Each line of the data must be set down again without a single difference.

--------------------------------

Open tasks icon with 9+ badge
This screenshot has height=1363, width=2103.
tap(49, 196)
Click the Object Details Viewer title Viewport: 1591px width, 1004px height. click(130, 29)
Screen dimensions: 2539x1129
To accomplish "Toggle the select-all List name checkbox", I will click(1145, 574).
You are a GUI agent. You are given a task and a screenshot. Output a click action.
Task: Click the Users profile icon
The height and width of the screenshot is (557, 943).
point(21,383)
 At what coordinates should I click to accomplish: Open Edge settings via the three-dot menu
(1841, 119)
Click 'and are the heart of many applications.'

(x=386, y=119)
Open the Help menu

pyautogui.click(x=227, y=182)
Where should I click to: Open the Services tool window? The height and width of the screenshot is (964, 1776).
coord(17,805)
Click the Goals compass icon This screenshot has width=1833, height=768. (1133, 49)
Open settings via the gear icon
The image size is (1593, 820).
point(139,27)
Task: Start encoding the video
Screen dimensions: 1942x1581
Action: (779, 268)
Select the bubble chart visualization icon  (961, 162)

--------------------------------

> **Result of this task**:
Open tasks icon with 9+ badge
This screenshot has height=1363, width=2103.
tap(49, 196)
Click the Object Details Viewer title Viewport: 1591px width, 1004px height. click(130, 29)
Screen dimensions: 2539x1129
To accomplish "Toggle the select-all List name checkbox", I will click(1145, 574).
You are a GUI agent. You are given a task and a screenshot. Output a click action.
Task: Click the Users profile icon
The height and width of the screenshot is (557, 943).
point(21,383)
 At what coordinates should I click to accomplish: Open Edge settings via the three-dot menu
(1841, 119)
Click 'and are the heart of many applications.'

(x=386, y=119)
Open the Help menu

pyautogui.click(x=227, y=182)
Where should I click to: Open the Services tool window? The height and width of the screenshot is (964, 1776).
coord(17,805)
Click the Goals compass icon This screenshot has width=1833, height=768. (1133, 49)
Open settings via the gear icon
The image size is (1593, 820).
point(139,27)
Task: Start encoding the video
Screen dimensions: 1942x1581
Action: (779, 268)
Select the bubble chart visualization icon  (961, 162)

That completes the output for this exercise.